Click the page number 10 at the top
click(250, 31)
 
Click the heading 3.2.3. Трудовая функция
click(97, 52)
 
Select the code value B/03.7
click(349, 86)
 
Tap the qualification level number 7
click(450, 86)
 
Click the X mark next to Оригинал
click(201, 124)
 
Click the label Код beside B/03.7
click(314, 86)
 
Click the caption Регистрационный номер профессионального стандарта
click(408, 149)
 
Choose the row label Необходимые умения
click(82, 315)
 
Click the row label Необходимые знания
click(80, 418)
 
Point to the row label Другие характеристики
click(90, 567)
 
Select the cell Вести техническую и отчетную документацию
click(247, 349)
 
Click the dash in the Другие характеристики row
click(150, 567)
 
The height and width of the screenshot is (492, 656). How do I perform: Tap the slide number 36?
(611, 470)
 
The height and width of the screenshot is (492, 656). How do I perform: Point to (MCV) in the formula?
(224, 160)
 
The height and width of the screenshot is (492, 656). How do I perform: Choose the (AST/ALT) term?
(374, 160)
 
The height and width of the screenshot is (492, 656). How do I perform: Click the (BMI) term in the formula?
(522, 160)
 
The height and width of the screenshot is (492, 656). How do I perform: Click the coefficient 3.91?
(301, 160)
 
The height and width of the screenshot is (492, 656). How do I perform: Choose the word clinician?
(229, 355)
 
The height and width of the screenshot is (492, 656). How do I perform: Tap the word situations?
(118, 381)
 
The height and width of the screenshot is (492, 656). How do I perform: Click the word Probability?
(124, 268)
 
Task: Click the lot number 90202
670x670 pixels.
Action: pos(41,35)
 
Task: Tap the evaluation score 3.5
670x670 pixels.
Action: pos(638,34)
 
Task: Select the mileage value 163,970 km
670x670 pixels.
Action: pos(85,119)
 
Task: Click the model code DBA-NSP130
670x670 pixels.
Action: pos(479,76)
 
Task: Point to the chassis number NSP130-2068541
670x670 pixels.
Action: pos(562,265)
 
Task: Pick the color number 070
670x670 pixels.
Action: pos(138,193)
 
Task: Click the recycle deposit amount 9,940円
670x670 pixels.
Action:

.....

» **BRIEF**:
Convert all the lines above into a JSON array of strings, with one string per line and the blank lines left out.

» **RIGHT ANSWER**:
[
  "Click the page number 10 at the top",
  "click(250, 31)",
  "Click the heading 3.2.3. Трудовая функция",
  "click(97, 52)",
  "Select the code value B/03.7",
  "click(349, 86)",
  "Tap the qualification level number 7",
  "click(450, 86)",
  "Click the X mark next to Оригинал",
  "click(201, 124)",
  "Click the label Код beside B/03.7",
  "click(314, 86)",
  "Click the caption Регистрационный номер профессионального стандарта",
  "click(408, 149)",
  "Choose the row label Необходимые умения",
  "click(82, 315)",
  "Click the row label Необходимые знания",
  "click(80, 418)",
  "Point to the row label Другие характеристики",
  "click(90, 567)",
  "Select the cell Вести техническую и отчетную документацию",
  "click(247, 349)",
  "Click the dash in the Другие характеристики row",
  "click(150, 567)",
  "The height and width of the screenshot is (492, 656). How do I perform: Tap the slide number 36?",
  "(611, 470)",
  "The height and width of the screenshot is (492, 656). How do I perform: Point to (MCV) in the formula?",
  "(224, 160)",
  "The height and width of the screenshot is (492, 656). How do I perform: Choose the (AST/ALT) term?",
  "(374, 160)",
  "The height and width of the screenshot is (492, 656). How do I perform: Click the (BMI) term in the formula?",
  "(522, 160)",
  "The height and width of the screenshot is (492, 656). How do I perform: Click the coefficient 3.91?",
  "(301, 160)",
  "The height and width of the screenshot is (492, 656). How do I perform: Choose the word clinician?",
  "(229, 355)",
  "The height and width of the screenshot is (492, 656). How do I perform: Tap the word situations?",
  "(118, 381)",
  "The height and width of the screenshot is (492, 656). How do I perform: Click the word Probability?",
  "(124, 268)",
  "Task: Click the lot number 90202",
  "670x670 pixels.",
  "Action: pos(41,35)",
  "Task: Tap the evaluation score 3.5",
  "670x670 pixels.",
  "Action: pos(638,34)",
  "Task: Select the mileage value 163,970 km",
  "670x670 pixels.",
  "Action: pos(85,119)",
  "Task: Click the model code DBA-NSP130",
  "670x670 pixels.",
  "Action: pos(479,76)",
  "Task: Point to the chassis number NSP130-2068541",
  "670x670 pixels.",
  "Action: pos(562,265)",
  "Task: Pick the color number 070",
  "670x670 pixels.",
  "Action: pos(138,193)",
  "Task: Click the recycle deposit amount 9,940円",
  "670x670 pixels.",
  "Action:"
]